Parents and teachers want a blend of classroom and remote education, as they believe the effects of Covid-19 will remain for some time.
The National Parents Council for post primary students will tomorrow tell the Oireachtas Covid-19 committee that blended learning may bring benefits in the years ahead with the virus set to stay for some time.
It also wants attention given to those with special needs and those facing exams next year. It calls on both schools and parents to be flexible when classes resume in August.
The council calls for a designated ‘Covid-19 co-ordinator’ in each school, supports for vulnerable student and temperature checks as staff and students enter school.
The Association of Secondary Teachers Ireland will ask TDs to ensure there is a return to work safely protocol for schools. Inspections also need to be beefed up, the ASTI says. General secretary Kieran Christie says there needs to be confidence in the plan to reopen schools.

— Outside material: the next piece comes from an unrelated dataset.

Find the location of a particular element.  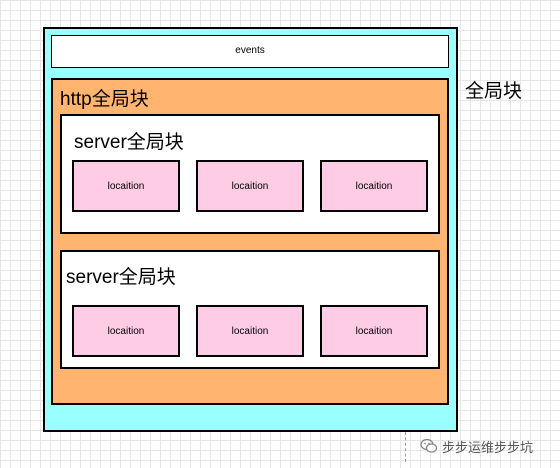

http-block-label: http全局块 is located at coordinates (104, 100).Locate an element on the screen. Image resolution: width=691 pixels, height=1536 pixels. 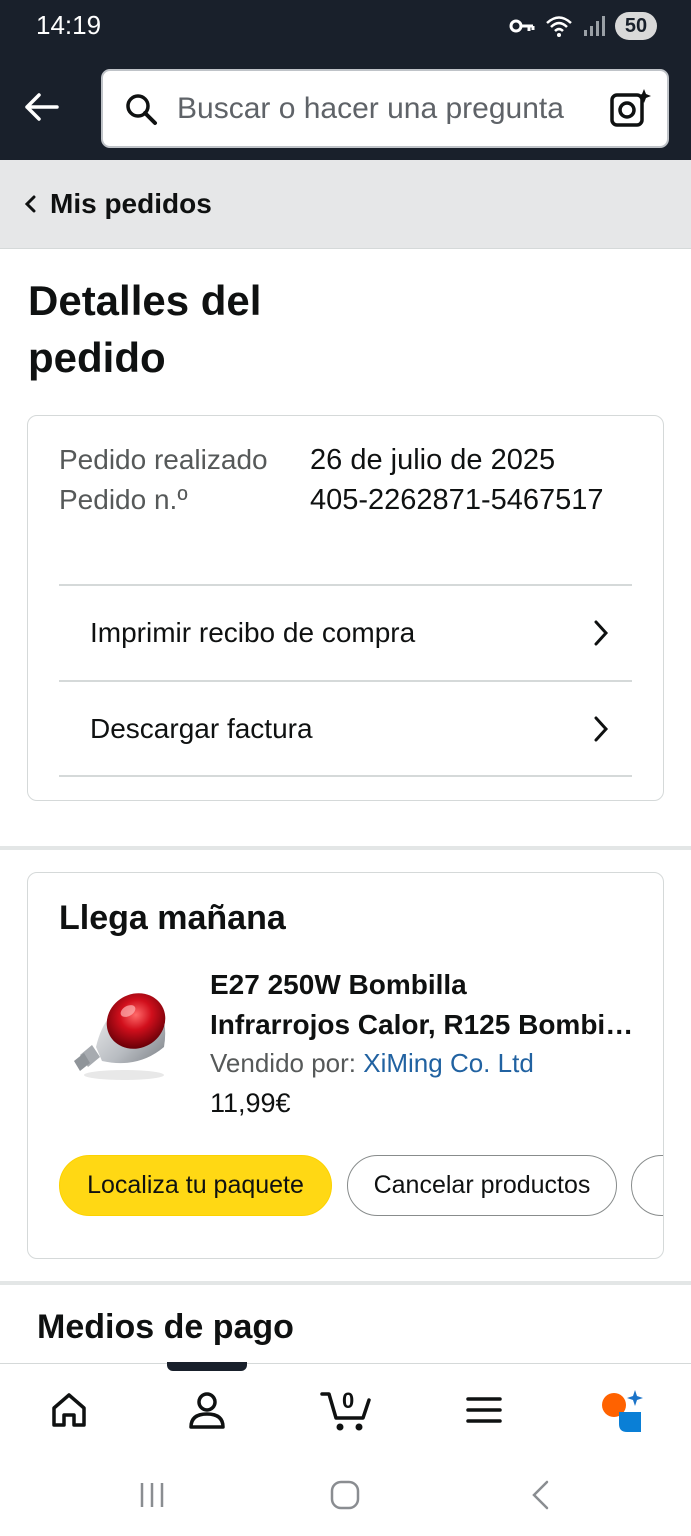
recent-apps-icon is located at coordinates (152, 1495).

“In England, attendance rates have been very curtailed for those who have been entitled to return to school, purely because parents are not convinced of the safety in doing so.”
The union is also taking issue with suggestions that the social distancing rule be relaxed only for schools.

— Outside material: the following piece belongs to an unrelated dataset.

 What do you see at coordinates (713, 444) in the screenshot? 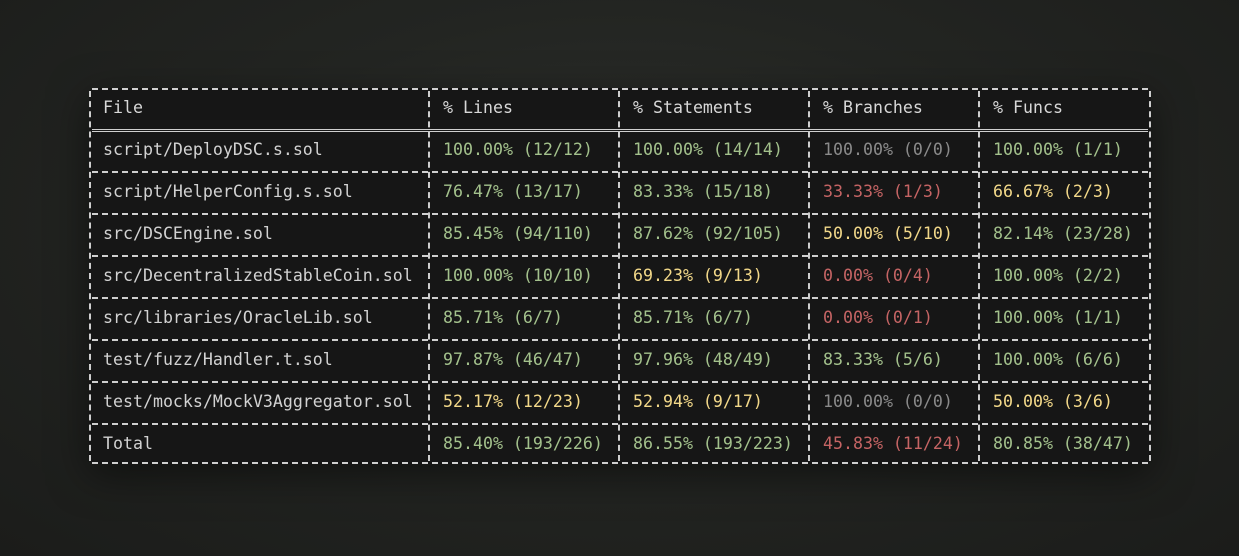
I see `statements-coverage-cell: 86.55% (193/223)` at bounding box center [713, 444].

“From our perspective, there simply cannot be rules on physical distancing that apply outside a school in wider society or business that don’t apply inside a school.”
There are also teachers with underlying conditions who may need to work from home, says the ASTI. It also agrees with blending schooling, which would combine classroom and remote education.
Meanwhile Fáilte Ireland CEO Paul Kelly will tell the committee tourism was “hit first, hardest and will take the longest to recover” from the Covid-19 pandemic.
The tourism boss will appeal to TDs and the government to reopen access to overseas visitors, who provide almost two thirds of revenue for businesses in the sector.
And with a limited summer season for the sector, business costs have been added to with increased cleaning, screening and protective equipment costs.
Mr Kelly says: "Tourism will recover again but just like the Oireachtas needed to intervene at an unprecedented scale to support our financial sector in 2010 and to support our health sector in recent months, the tourism sector will need this scale of support now and for the next few years so that it can thrive again.”